Le sous-recours touche en particulier les séjours hospitaliers en médecine. Cela se concentre sur les tranches d’âge de plus de 45 ans (- 428 000 séjours, soit – 8,4 %). Il est encore plus marqué pour les personnes âgées de plus de 70 ans (- 333 000 séjours de médecine, soit – 11 %). En dehors de la pneumologie dont l’activité a fait un bond avec la Covid, toutes les activités sont percutées par le phénomène, dont le digestif (-11 %), le cardiovasculaire (-13 %), le système nerveux (-11 %), la rhumatologie (-12 %).
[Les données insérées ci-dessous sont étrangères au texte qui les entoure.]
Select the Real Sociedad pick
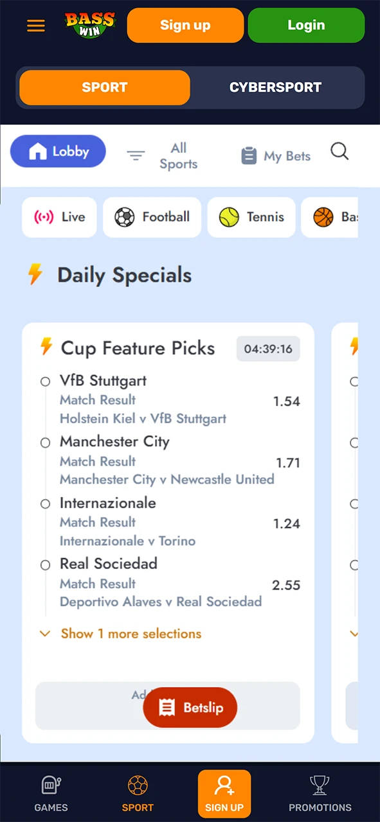pos(45,564)
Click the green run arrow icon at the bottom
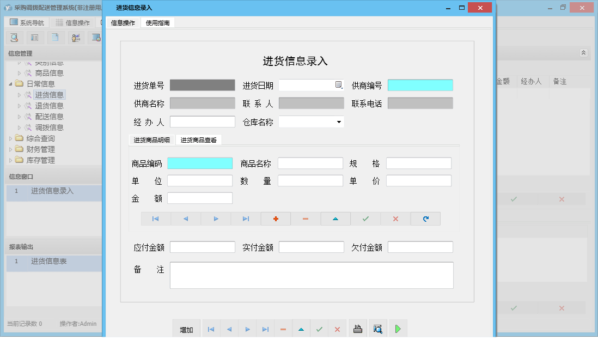Image resolution: width=598 pixels, height=346 pixels. click(398, 328)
Sous-détection des cancers
La dette cumulée des endoscopies représente 368 000 séjours. Si elle est en passe d’être compensée à moitié, ce décalage dans le temps « provoque une sous-détection ou un retard dans la détection des cancers qui peut induire une perte de chance et un risque de santé publique », alarme la FHF.
Les chirurgies digestives majeures dont les cancers (interventions sur l’intestin grêle et le côlon) n’ont pas retrouvé leur niveau d’avant crise. De manière globale, les chirurgies digestives lourdes accusent un niveau de 7 % inférieur à celui attendu en 2023. Celles en neurochirurgie ont un niveau 6 % inférieur au niveau attendu en 2023. Enfin, 3 200 greffes n’ont pas été réalisées, dont 2 200 rénales. « Cette liste d’attente ne fait qu’augmenter depuis la Covid », déplore Arnaud Robinet.
La FHF avance deux principales hypothèses pour expliquer globablement cette situation : les tensions
persistantes sur les capacités hospitalières et une probable hausse du renoncement aux soins de la part des patients.
39 % des établissements se sont déclarés « hôpitaux en tension » en 2023 pendant en moyenne 50 jours
Fermeture des lits, légère embellie
Une enquête supplémentaire auprès de 365 centres hospitaliers et 28 CHU permet de comprendre l’impact de la crise en volume de journées d’hospitalisation. Le résultat montre une légère embellie (ou du moins une forme de stagnation), avec des fermetures de lits en médecine chirurgie obstétrique (MCO) de 7,2 % en 2022 et de 7 % en 2023. En cause pour la majorité des répondants : des fermetures liées à des difficultés RH. Seuls 22 % des établissements disent n’avoir fermé aucun lit en MCO. En chirurgie, la tendance est également à une légère amélioration, avec des fermetures de 8,4 % en 2022 et de 7,4 % en 2023. Les blocs opératoires rouvrent progressivement : 78 % sont ouverts en 2022 ; 81 % en 2023.
Cette situation de tension est toutefois habituelle. 39 % des sondés se sont déclarés « hôpitaux en tension » en 2023 pendant en moyenne 50 jours. 15 % d’entre eux ont lancé un plan blanc en 2023 pendant une moyenne de 20 jours. Les principales raisons évoquées sont l’afflux massif aux urgences (38 %), les carences de lits d’aval (36 %) et le manque de personnels/difficultés de recrutement (12 %).
Néanmoins, les établissements anticipent des réouvertures de lits en 2024 majoritairement en médecine, en chirurgie et en soins médicaux et de réadaptation, mais pas encore en obstétrique et en unités de soins et de longue durée. Sur ce dernier point, la FHF sollicite un débat urgent auprès des pouvoirs publics afin de concentrer les moyens sur les filières prioritaires. Et attend toujours les premiers arbitrages en matière de campagne tarifaire.